Camargo Aranha chegou a engasgar. Mas depois que se recompôs, inventou
que estava em tratativas com uma Revista especializada. E quando o publicassem,
traria alguns exemplares cheirando a novos, de modo que sua mãe poderia
distribuí-los à vizinhança até com mais prazer. Isso foi suficiente para que ela
se contivesse.
Antes de dormirem, o filho de D. Ana ainda foi visitado pela inspiração.
Mas como a história revelava-se tremendamente autobiográfica, resolveu abortar
o texto com medo de que sua mãe também quisesse mostrá-lo aos vizinhos.
Na manhã seguinte, ele nem precisou do despertador para levantar-se. Era
a véspera do roubo. E como sempre acontecia, a preocupação fez as vezes da
campainha.
Camargo Aranha ensaiou partir sem tomar café. Mas como sua mãe o lembrou
de que saco vazio não para em pé, a antevisão dos muitos malotes de dinheiro
que deveria transportar fez com que mudasse de ideia.
Mesmo que a ação só acontecesse a uma e meia da madrugada, horário em que
a vigilância na sede da empresa parecia relaxar, de acordo com o relatado por
um funcionário que se vendera, Camargo Aranha fez questão de passar o dia todo
com seus amigos de rapinagem, pois o plano deveria ser estudado tantas vezes
quanto achasse necessário. E podemos afirmar que cada um dos quadrilheiros
sabia precisamente onde se posicionar, o que lhe cabia fazer, o seu momento de
agir, e o tempo máximo de sua participação.
No horário marcado, a ação teve início com precisão cirúrgica.
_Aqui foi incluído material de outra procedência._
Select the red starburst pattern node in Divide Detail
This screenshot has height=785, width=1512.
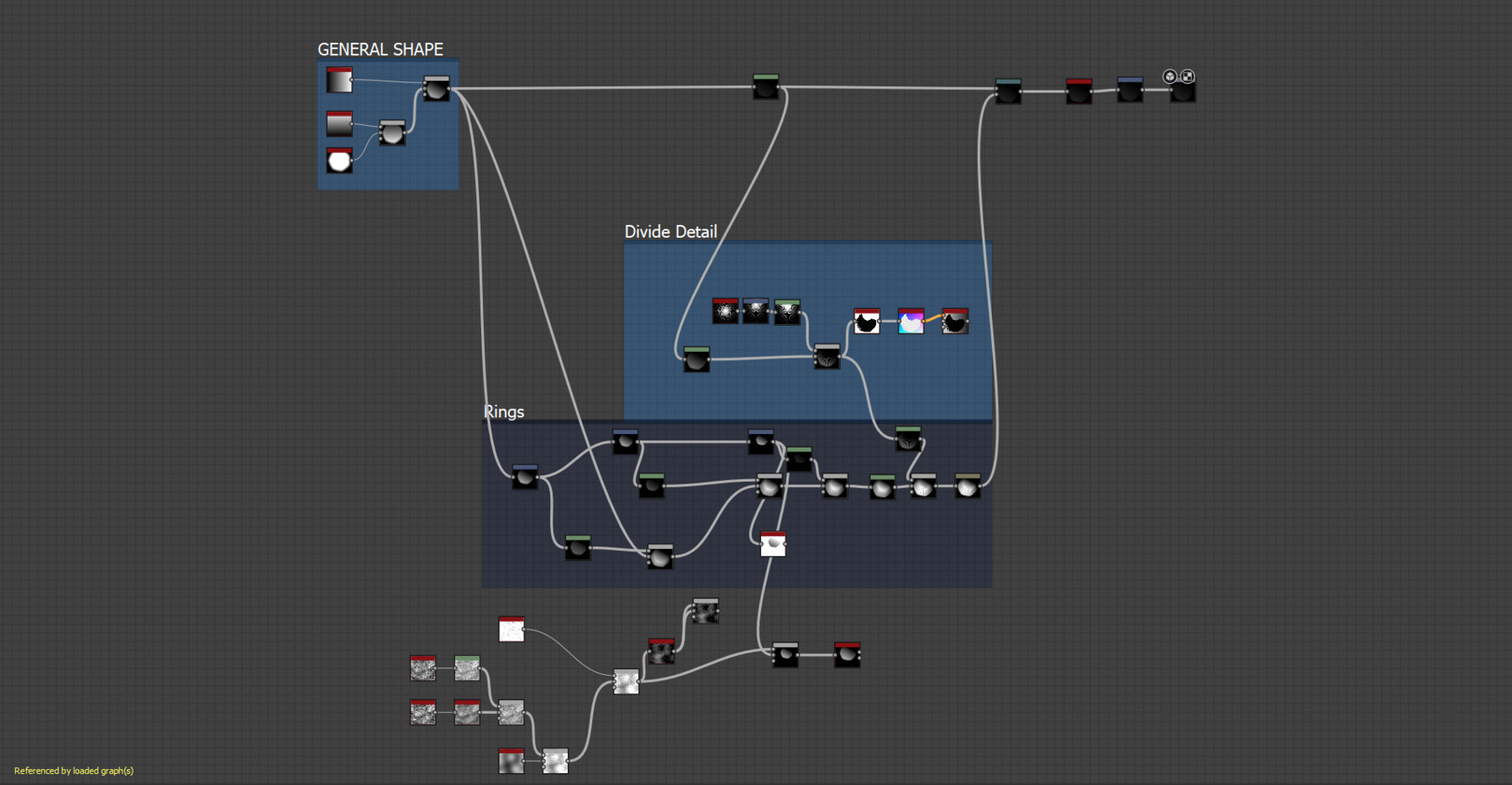725,311
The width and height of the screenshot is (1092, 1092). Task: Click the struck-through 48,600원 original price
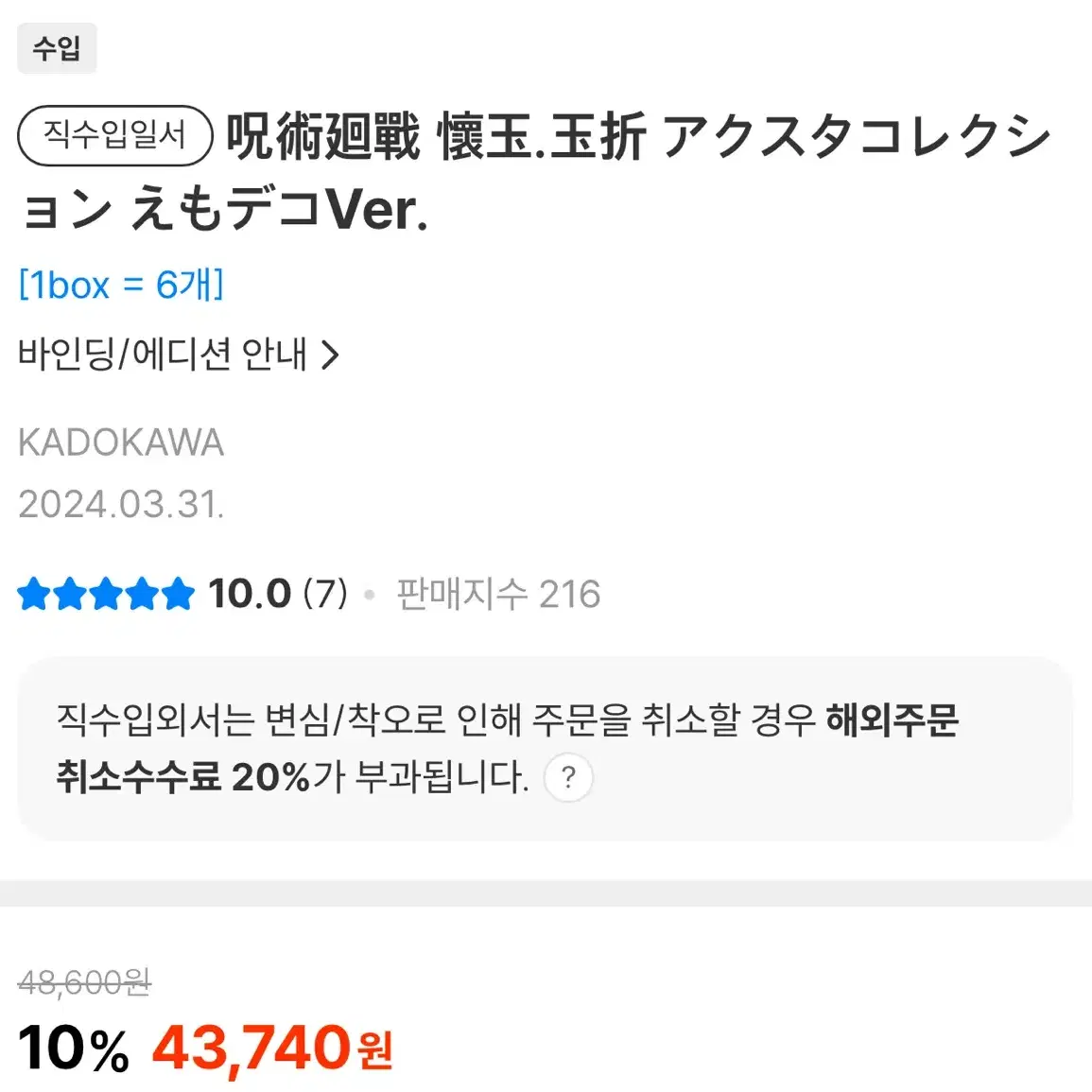point(85,983)
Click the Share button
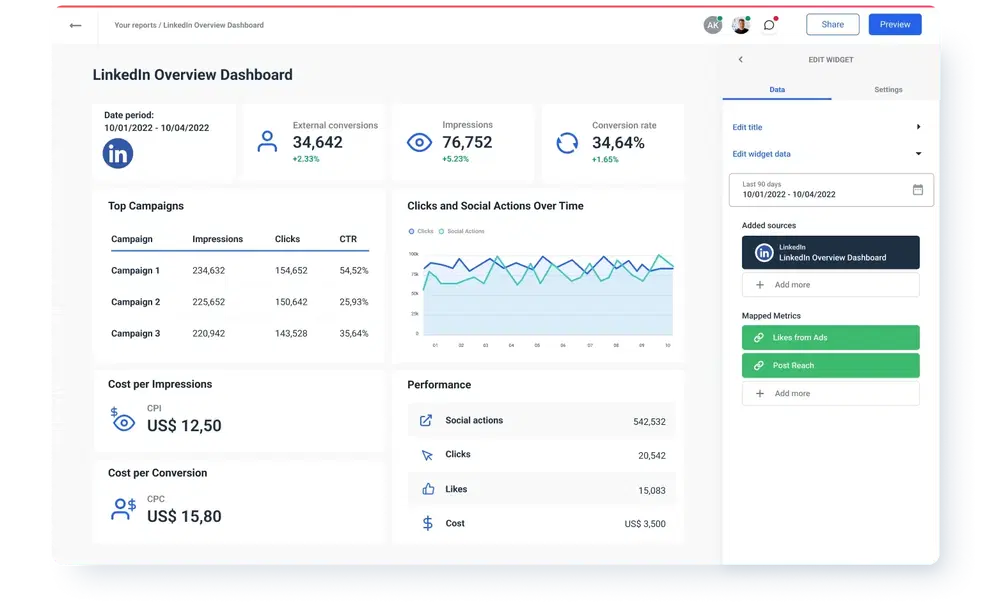992x603 pixels. pyautogui.click(x=832, y=23)

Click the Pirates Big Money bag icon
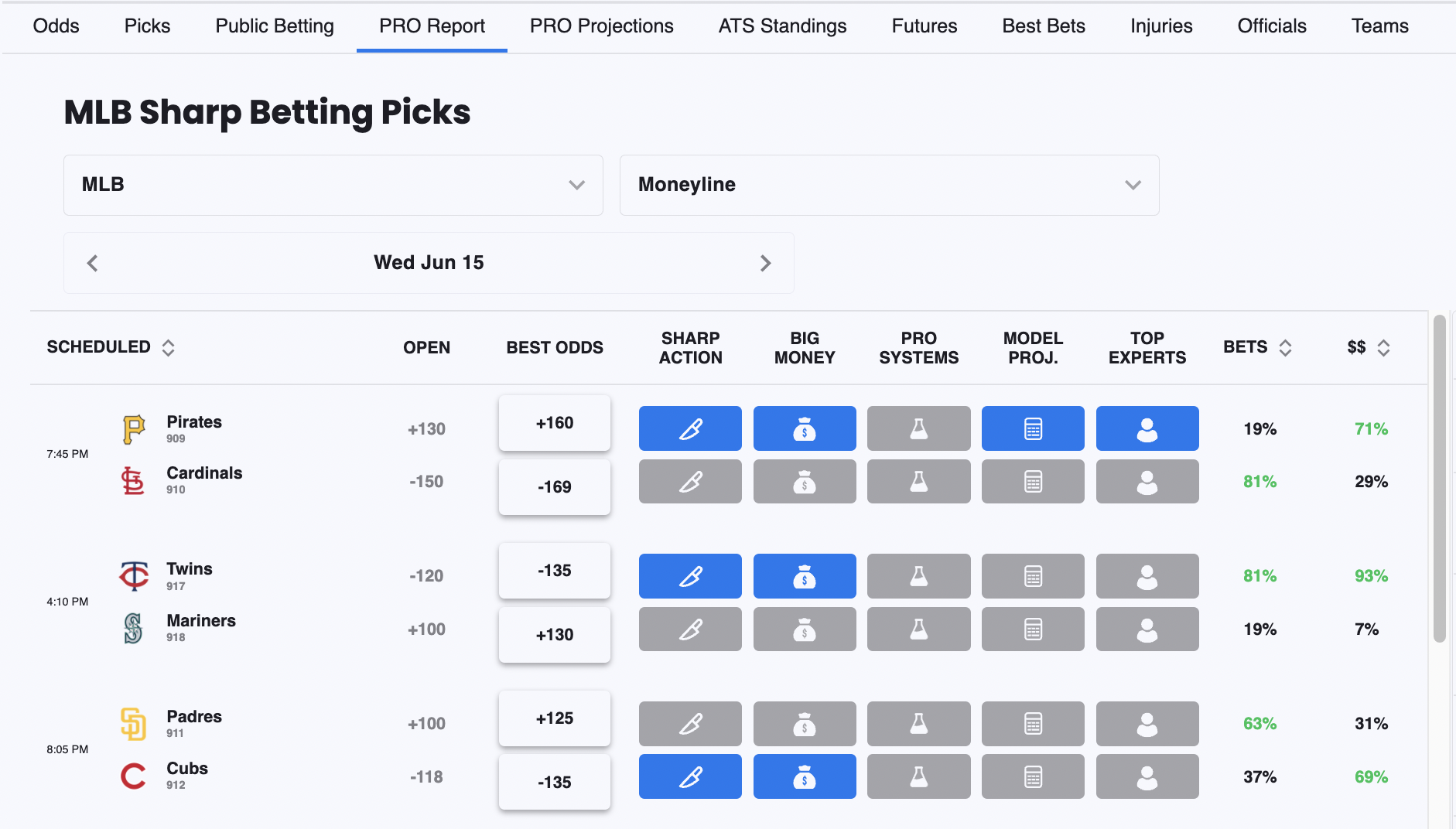click(804, 428)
Dois
carros para fuga a postos (1h30); invasão por uma porta lateral facilitada pelo
funcionário corrupto (1h31); rendição dos guardas sem um único disparo (1h37);
abertura do portão principal para entrada dos automóveis (1h40); arrombamento
do cofre com explosivos suficientes (1h43); ensacamento do dinheiro encontrado,
perfazendo cinco malotes lotados (1h46); retorno dos assaltantes aos carros
(1h49); e abertura do portão principal pelo quarto partícipe visando à fuga
(1h50).
E todo o plano aconteceu em cravados vinte minutos, um novo recorde para
a equipe de malfeitores.
Os bandidos pisaram fundo no acelerador e desapareceram.
O assalto foi notícia por quase uma semana, tempo esse em que Camargo
Aranha e seus parceiros ficaram como que invisíveis.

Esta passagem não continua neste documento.